BEGIN SOURCE DOCUMENT

Video Screencast Help
Symantec Appoints Michael A. Brown CEO. Learn more.

SG goes into Partial state if Native LVMVG is imported and activated outside VCS control

Created: 21 Aug 2014 • Updated: 21 Aug 2014 | 3 comments
sanderfiers's picture
This issue has been solved. See solution.

Environment:

  • Cluster: Veritas Cluster Server 6.1.0.000
  • OS: Red Hat Enterprise Linux Server release 6.4 (Santiago)
  • Volume Manager: Red Hat LVM
  • Multipathing: Veritas Dynamic Multi Pathing
     

Introduction:

I have a two-node Veritas Cluster on Red Hat. My volumes are under LVM (customer standard).
Since Symantec does not support Device Mapper multipathing for the combination LVM+VCS on Red Hat,
I am using Veritas DMP for multipathing. Now I finally managed to get it working properly, I still have one issue.
The Cluster has 1 failover Service Group on the first node. And a second failover Service Group on the second node.
 

Description:

When I reboot both nodes, and the cluster starts, my Service Groups are in Partial state.
Even though the AutoStart attribute is set to false for both SG's. Every resource in my SG's is offline, execpt for my LVM Volumes.
VCS is not trying to start any resource, which is correct since AutoStart is disabled.
But the cluster sees all LVM Volumes as online, not the LVM Volume Groups.
The funny thing is that all LVM volumes (for both SG's) are online on the first node.
Even when the LastOnline was the second node. And even when priority for the second SG is set to the second node.
It appears that LVM activates all volumes at boot time, just before the Cluster kicks in.
This was proven by stopping the cluster on all nodes, deactivating all LVM volumes manual via the vgchange command,
starting the cluster again (so no host reboot). That results in expected behavior: no resource online and SG's offline.

END SOURCE DOCUMENT

- [EXERCISE DIRECTIONS]
For each statement below, answer yes or no according to the forum post above, and quote the exact words of the post that decide it.
(a) The AutoStart attribute is enabled for both service groups.
(b) Multipathing in this setup is handled by Device Mapper.
(c) Manually deactivating the LVM volumes with vgchange and then starting the cluster again without a host reboot produced the expected behavior.

BEGIN LISTING

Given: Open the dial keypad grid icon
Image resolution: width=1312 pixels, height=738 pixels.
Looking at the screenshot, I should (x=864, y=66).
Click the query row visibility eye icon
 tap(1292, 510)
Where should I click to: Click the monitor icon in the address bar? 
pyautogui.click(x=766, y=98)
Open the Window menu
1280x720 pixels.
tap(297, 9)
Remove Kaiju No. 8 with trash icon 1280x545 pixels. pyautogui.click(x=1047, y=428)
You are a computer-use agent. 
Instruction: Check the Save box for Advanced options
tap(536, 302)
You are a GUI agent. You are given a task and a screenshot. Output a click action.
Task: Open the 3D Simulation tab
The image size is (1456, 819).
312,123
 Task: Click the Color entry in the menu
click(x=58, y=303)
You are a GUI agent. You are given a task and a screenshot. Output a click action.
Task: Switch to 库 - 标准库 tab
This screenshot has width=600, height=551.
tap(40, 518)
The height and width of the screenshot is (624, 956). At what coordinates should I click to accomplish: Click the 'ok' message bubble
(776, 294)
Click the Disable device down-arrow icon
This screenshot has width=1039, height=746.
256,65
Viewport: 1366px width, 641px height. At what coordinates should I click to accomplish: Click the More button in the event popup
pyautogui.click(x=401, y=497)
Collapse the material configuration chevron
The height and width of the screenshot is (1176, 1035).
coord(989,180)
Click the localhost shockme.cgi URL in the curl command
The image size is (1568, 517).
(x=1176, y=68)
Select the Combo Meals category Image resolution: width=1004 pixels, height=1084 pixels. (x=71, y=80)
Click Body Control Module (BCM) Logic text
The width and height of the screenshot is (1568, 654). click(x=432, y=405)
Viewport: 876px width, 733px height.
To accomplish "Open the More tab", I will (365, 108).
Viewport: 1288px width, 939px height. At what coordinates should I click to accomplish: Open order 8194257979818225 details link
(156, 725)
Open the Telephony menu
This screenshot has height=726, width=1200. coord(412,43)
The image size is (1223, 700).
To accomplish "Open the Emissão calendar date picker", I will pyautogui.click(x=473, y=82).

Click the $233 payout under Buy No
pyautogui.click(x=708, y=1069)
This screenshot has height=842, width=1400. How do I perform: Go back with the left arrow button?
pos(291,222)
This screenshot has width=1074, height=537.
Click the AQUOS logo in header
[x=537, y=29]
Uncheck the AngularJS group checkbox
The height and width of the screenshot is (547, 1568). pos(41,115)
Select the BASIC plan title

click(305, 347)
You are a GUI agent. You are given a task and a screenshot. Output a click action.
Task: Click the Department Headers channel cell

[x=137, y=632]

END LISTING

- [REPLY TO THE EXERCISE]
(a) No: "the AutoStart attribute is set to false for both SG's"
(b) No: "I am using Veritas DMP for multipathing."
(c) Yes: "That results in expected behavior: no resource online and SG's offline."